> [TEXTAUSZUG]
◆ ◆ ◆

Wird die Welt nach einem Krieg ein sicherer Ort sein? Das glauben nur wenige. Krieg löst keine Probleme, sondern Krieg schafft neue. Das glauben dagegen viele. Eine überwältigende Mehrheit der Deutschen lehnt daher einen Krieg gegen den Irak ab, auch bei uns in MecklenburgVorpommern. Die Menschen verkennen dabei nicht die Gefahr, die von Saddam Hussein ausgeht. Sie wissen, der Diktator hätte sich weit weniger bewegt ohne den massiven Druck der Vereinten Nationen. Eine überwältigende Mehrheit der Deutschen will aber, dass alle Möglichkeiten genutzt werden, um die Entwaffnung des Diktators auf friedlichem Wege zu vollziehen. Eine Zustimmung Deutschlands zu einer neuen UN-Resolution, mit der ein militärisches Vorgehen gegen den Irak legitimiert werden soll, wird von lediglich 15 Prozent der Deutschen befürwortet. Ich glaube, das ist deutlich.
Meine Damen und Herren, gemeinsam mit Frankreich, Russland und mit anderen Staaten unternimmt die Bundesregierung alle Anstrengungen, um den Konflikt im Irak auf friedlichem Wege zu lösen. Darum kämpfen wir und dabei haben wir die Menschen hinter uns. Ich stelle die Frage: Gilt das auch für die Union? Es ist nicht klar erkennbar, was sie eigentlich will. In Fragen von Krieg und Frieden, glaube ich, darf man nicht lavieren nach dem Motto: „Augen zu und in der Mitte durch!“.
In Fragen von Krieg und Frieden muss Klartext gesprochen werden, deshalb bin ich froh, dass Gerhard Schröder Bundeskanzler ist und nicht Edmund Stoiber.
Wo stehen Sie, meine Damen und Herren von der Union, wenn die USA ohne UN-Mandat in den Irak einmarschieren? Und was sagen Sie den Menschen bei uns in Mecklenburg-Vorpommern, wo eine große Mehrheit gegen eine militärische Intervention ist? Edmund Stoiber hat dazu erklärt, die Frage stelle sich noch nicht. Aber, meine Damen und Herren, die Frage wird sich bald stellen und spätestens dann – oder endlich dann – sollte auch die Union eine Meinung dazu haben.
Ich glaube, die Arbeit der UN-Inspekteure zeigt, dass eine friedliche Entwaffnung des Irak möglich ist. Sie ist
aufwendig und mühsam, aber sie ist möglich. Bagdad hätte viele der getroffenen Maßnahmen früher und bereitwilliger ergreifen können, das ist wahr, aber man darf doch nicht übersehen: In den letzten Wochen hat sich die Kooperation spürbar verbessert und das ist eine positive Entwicklung und diese Entwicklung muss weitergehen.

◆ ◆ ◆

[Zeigedaten zu Bildschirmaufnahmen]
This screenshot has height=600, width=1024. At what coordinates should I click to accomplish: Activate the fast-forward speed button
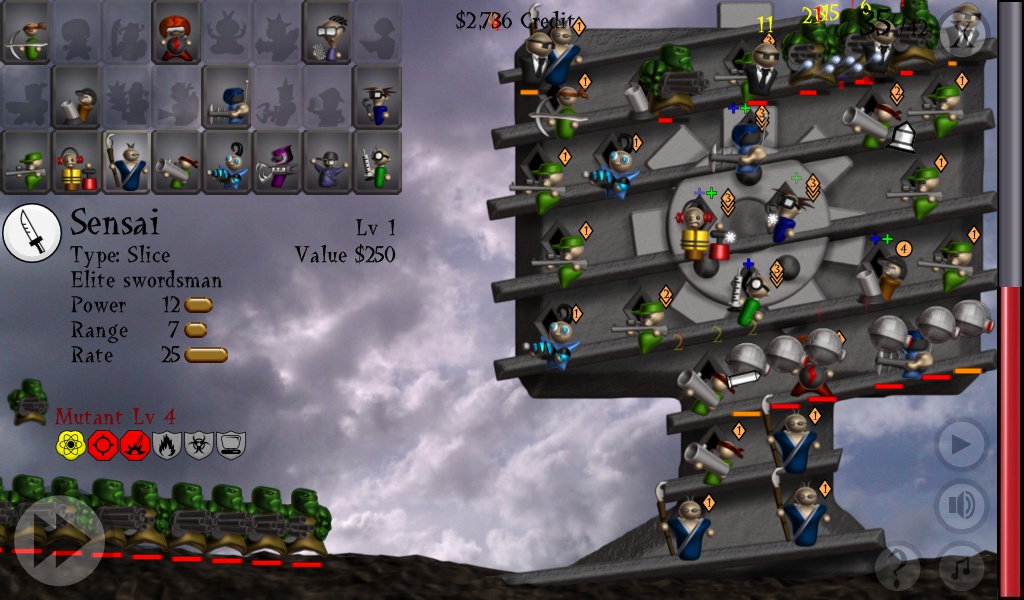point(59,540)
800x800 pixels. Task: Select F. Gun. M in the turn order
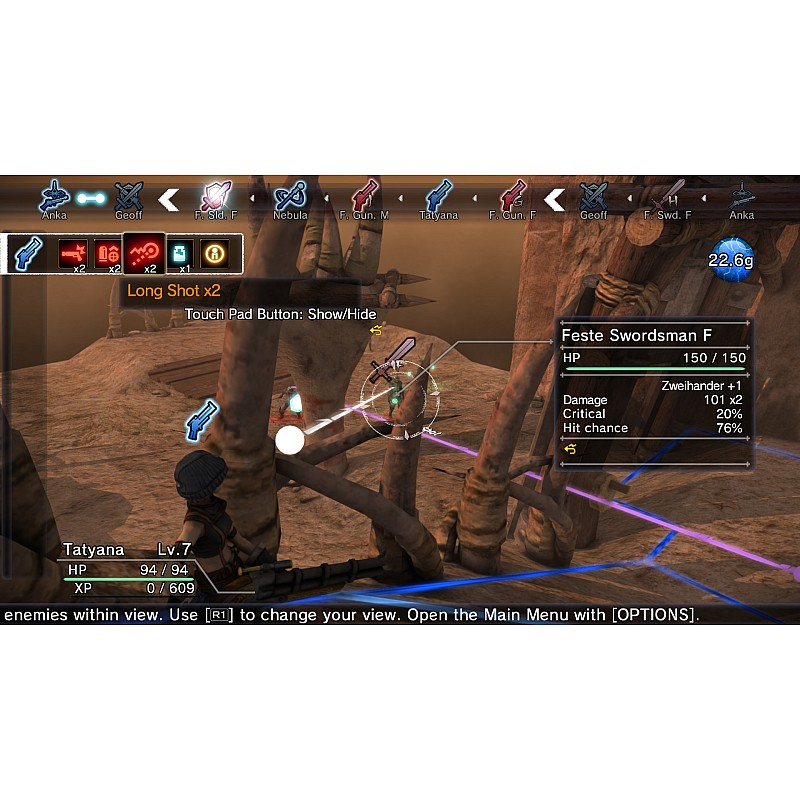coord(364,196)
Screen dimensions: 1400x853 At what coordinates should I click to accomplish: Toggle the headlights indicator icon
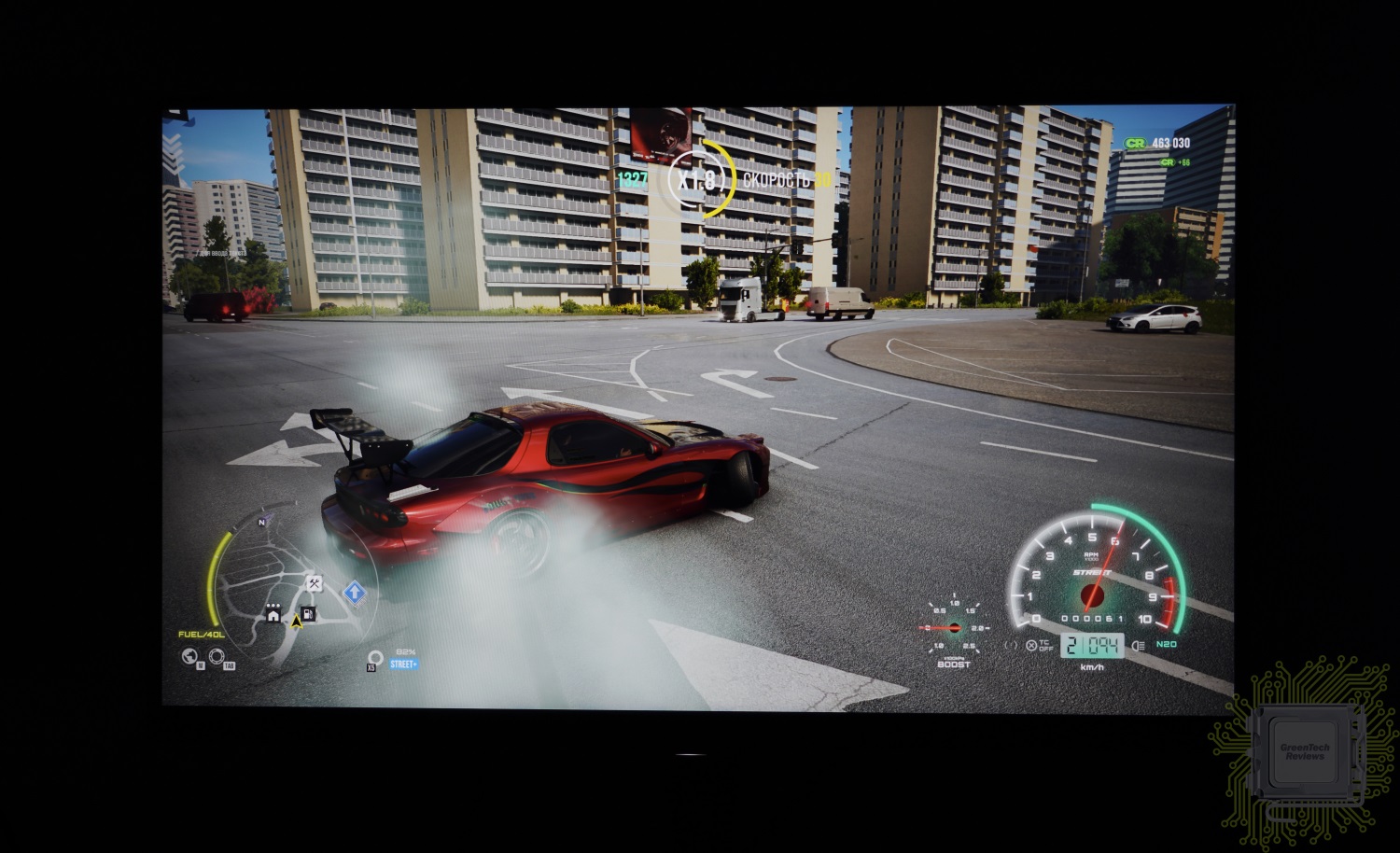pyautogui.click(x=1138, y=645)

◆ ◆ ◆

> [ERFORDERLICHE SCHRITTE]
(1) Drucken Sie aus dem Redeauszug zum Irakkonflikt alles von „Wo stehen Sie, meine“ bis hinunter zu „Meinung dazu haben.“ wortgetreu ab.
(2) Führen Sie den Redeauszug zum Irakkonflikt im Anschluss an seinen letzten Satz weiter.

> [ERGEBNISSE DER AUFGABEN]
(1)
Wo stehen Sie, meine Damen und Herren von der Union, wenn die USA ohne UN-Mandat in den Irak einmarschieren? Und was sagen Sie den Menschen bei uns in Mecklenburg-Vorpommern, wo eine große Mehrheit gegen eine militärische Intervention ist? Edmund Stoiber hat dazu erklärt, die Frage stelle sich noch nicht. Aber, meine Damen und Herren, die Frage wird sich bald stellen und spätestens dann – oder endlich dann – sollte auch die Union eine Meinung dazu haben.

(2)
Außenminister Fischer hat in seiner Rede vor dem Sicherheitsrat der Vereinten Nationen am 7. März 2003 in New York darauf aufmerksam gemacht, dass die Inspektionen aber nicht endlos fortgesetzt werden können. Das Ziel der Abrüstung des Irak muss energisch und konsequent verfolgt werden. Er hat aber auch deutlich gemacht, dass angesichts der aktuellen Lage und der laufenden Fortschritte Deutschland keinerlei Notwendigkeit für eine zweite Resolution sieht. Und er hat zu Recht gefragt, warum man den eingeschlagenen Weg gerade jetzt verlassen will, wo die Inspektionen auf Grundlage der Resolution 1441 tragfähige Ergebnisse zeigen.
Meine Damen und Herren, bis zur Herausbildung eines internationalen Völkerrechts war es ein langer Weg, es war vor allem ein blutiger Weg. Und wer heute militärische Gewalt anordnet, der kann das nur auf Grundlage ganz bestimmter Prinzipien und Möglichkeiten tun, die in der Charta der Vereinten Nationen festgehalten sind. Auch als letztes Mittel der Konfliktlösung unterliegt die Anwendung militärischer Gewalt strengsten Beschränkungen. Eine Ausnahme bildet die Selbstverteidigung gegen einen unmittelbar bevorstehenden bewaffneten Angriff. Eine weitere ist die vom Sicherheitsrat legitimierte Abwehr einer unmittelbar schweren Gefahr für den internationalen Frieden. Die Stärke des Rechts rückt an die Stelle des Rechts des Stärkeren, das ist das Prinzip.
Ein amerikanischer Präventivkrieg wäre ein Präzedenzfall, der das Gewaltverbot der UN-Charta ein für alle Mal aushebeln würde. Wer sollte dann noch Staaten wie Indien, Pakistan oder Nordkorea daran hindern, unter Berufung auf die USA in ihre Nachbarstaaten einzumarschieren?
Die Stärke des Rechts muss Vorrang haben vor dem Recht des Stärkeren. Ungeachtet aller aktuellen Meinungsverschiedenheiten ist das das gemeinsame Wertefundament, das uns Deutsche mit den Amerikanern verbindet. Uns eint eine Freundschaft, die auf gegenseitigem Respekt und der Verfolgung gemeinsamer Ziele beruht. Freundschaft heißt aber auch, dass man zu unterschiedlichen Meinungen kommen und das trotzdem ertragen kann. Wir Ostdeutschen wissen, was wir den Amerikanern im Zusammenhang mit der Wiedervereinigung zu verdanken haben. Aber als Ostdeutsche sollten wir auch besonders sensibel sein, wenn es heißt, „Kritik verboten“, denn das gab es schon zu Zeiten der DDR, das ungeschriebene Verbot, Freunde zu kritisieren. Auch Frau Merkel müsste das noch in Erinnerung haben. Heute fährt sie in die USA und kritisiert die deutsche Bundesregierung, ich glaube, ein einmaliger Vorgang in der Geschichte der Außenpolitik der Bundesrepublik Deutschland.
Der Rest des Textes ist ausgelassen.